# Il figlio di Vasco Rossi a Temptation Island Vip 2018



## fabri47 (2 Agosto 2018)

Incredibile, ma vero. L'attore *Davide Rossi*, figlio del cantante rock *Vasco Rossi*, potrebbe essere uno dei "tentatori" della prima edizione di *Temptation Island Vip*, che andrà in onda a settembre su Canale 5 con la conduzione di Simona Ventura. L'indiscrezione è stata lanciata dal settimanale Chi.


----------



## fabri47 (3 Agosto 2018)

fabri47 ha scritto:


> Incredibile, ma vero. L'attore *Davide Rossi*, figlio del cantante rock *Vasco Rossi*, potrebbe essere uno dei "tentatori" della prima edizione di *Temptation Island Vip*, che andrà in onda a settembre su Canale 5 con la conduzione di Simona Ventura. L'indiscrezione è stata lanciata dal settimanale Chi.


.


----------



## Vikash (3 Agosto 2018)

un altro motivo per non guardarlo insomma!


----------



## sacchino (3 Agosto 2018)

fabri47 ha scritto:


> Incredibile, ma vero. L'attore *Davide Rossi*, figlio del cantante rock *Vasco Rossi*, potrebbe essere uno dei "tentatori" della prima edizione di *Temptation Island Vip*, che andrà in onda a settembre su Canale 5 con la conduzione di Simona Ventura. L'indiscrezione è stata lanciata dal settimanale Chi.



Tale padre non tale figlio.


----------

- _Dati mostrati_
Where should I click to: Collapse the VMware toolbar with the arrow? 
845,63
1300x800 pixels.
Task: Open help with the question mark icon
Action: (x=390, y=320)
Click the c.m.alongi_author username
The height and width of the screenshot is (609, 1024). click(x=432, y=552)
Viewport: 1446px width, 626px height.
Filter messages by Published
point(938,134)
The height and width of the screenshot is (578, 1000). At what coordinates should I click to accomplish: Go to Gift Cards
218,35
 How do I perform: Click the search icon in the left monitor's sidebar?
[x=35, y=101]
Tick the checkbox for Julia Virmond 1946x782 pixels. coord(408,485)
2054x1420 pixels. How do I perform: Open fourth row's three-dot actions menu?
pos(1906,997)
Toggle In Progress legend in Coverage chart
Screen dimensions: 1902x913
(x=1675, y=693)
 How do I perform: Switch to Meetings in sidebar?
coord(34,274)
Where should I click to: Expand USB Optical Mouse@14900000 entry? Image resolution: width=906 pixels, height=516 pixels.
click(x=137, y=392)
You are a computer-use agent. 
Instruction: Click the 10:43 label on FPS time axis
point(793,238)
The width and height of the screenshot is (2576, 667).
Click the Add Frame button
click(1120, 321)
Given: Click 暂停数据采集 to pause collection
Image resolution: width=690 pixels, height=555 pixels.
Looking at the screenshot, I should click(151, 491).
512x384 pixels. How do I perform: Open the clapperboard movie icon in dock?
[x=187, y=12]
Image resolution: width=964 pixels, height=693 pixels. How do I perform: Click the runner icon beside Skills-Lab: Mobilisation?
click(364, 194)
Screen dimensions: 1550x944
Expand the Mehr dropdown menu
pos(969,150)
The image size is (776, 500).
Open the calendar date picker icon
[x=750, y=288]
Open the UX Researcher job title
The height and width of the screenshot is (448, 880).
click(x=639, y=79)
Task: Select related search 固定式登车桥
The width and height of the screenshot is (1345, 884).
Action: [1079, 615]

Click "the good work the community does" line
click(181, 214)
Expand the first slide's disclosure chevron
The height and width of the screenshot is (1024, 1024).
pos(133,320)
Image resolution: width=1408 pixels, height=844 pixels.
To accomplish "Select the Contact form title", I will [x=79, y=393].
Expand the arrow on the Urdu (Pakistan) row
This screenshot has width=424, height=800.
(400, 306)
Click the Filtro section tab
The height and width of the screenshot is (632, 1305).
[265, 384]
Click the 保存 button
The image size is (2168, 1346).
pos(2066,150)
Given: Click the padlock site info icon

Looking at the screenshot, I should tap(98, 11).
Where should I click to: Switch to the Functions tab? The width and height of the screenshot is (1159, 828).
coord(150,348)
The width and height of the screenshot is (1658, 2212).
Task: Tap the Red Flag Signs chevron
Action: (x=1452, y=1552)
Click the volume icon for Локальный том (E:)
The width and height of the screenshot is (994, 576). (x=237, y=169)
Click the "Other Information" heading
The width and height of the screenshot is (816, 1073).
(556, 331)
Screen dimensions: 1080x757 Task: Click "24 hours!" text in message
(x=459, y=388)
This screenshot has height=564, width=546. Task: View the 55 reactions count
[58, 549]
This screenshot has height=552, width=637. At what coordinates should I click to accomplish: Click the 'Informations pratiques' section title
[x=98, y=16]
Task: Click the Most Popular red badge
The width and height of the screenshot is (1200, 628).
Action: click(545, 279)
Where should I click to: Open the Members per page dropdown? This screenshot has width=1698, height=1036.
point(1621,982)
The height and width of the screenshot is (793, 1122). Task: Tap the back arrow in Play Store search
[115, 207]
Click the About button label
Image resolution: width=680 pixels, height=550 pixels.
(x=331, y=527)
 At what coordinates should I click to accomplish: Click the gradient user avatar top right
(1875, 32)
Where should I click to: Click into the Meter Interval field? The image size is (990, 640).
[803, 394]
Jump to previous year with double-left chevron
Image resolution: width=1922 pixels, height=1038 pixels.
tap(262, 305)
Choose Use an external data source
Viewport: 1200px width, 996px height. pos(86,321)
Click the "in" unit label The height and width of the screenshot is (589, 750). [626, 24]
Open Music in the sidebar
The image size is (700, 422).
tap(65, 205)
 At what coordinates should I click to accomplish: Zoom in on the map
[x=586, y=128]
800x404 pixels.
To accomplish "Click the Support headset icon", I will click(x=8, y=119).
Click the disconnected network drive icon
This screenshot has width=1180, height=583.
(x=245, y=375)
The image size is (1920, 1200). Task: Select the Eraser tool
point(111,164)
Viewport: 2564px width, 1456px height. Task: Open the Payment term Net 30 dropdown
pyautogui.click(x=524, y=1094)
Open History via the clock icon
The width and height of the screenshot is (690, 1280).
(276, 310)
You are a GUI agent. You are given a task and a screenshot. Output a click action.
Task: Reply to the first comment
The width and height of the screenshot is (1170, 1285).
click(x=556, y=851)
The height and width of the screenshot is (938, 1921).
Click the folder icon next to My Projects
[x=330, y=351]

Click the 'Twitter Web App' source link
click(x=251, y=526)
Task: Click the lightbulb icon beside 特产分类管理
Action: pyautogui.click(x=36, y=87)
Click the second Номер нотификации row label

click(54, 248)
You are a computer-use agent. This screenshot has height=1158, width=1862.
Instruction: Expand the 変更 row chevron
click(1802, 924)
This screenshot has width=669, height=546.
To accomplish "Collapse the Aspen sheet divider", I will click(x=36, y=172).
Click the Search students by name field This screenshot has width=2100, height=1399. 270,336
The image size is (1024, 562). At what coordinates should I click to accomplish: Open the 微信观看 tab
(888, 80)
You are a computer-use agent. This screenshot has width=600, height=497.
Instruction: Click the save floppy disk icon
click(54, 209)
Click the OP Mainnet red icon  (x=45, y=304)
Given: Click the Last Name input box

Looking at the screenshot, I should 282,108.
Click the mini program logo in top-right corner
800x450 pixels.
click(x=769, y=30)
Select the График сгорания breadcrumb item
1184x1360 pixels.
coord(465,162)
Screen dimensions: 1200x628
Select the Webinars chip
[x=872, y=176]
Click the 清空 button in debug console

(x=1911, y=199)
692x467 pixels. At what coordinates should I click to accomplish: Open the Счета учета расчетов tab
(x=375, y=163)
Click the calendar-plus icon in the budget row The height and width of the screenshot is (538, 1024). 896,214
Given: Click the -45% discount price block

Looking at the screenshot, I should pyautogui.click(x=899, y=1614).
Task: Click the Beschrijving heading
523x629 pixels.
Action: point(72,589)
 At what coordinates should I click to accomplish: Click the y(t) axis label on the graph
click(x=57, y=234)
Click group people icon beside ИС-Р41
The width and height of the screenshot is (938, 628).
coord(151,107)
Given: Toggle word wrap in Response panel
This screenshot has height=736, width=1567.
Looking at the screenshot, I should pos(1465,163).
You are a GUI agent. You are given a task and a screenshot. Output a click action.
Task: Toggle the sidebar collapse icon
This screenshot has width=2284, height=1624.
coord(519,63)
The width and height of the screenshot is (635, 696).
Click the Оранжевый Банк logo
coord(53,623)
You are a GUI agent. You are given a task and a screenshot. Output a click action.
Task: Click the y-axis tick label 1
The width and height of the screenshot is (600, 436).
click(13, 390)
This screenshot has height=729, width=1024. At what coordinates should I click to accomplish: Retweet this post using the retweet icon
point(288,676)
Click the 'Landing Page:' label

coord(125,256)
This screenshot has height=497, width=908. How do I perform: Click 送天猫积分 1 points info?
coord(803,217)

- _Cosa fare_
Secondo il documento sorgente, perché la partecipazione di Davide Rossi a Temptation Island Vip viene presentata solo come possibile e non come certa?

- _Risposta_
La notizia è un'indiscrezione lanciata dal settimanale Chi. Per questo il testo dice soltanto che Davide Rossi "potrebbe essere" uno dei "tentatori" della prima edizione del programma.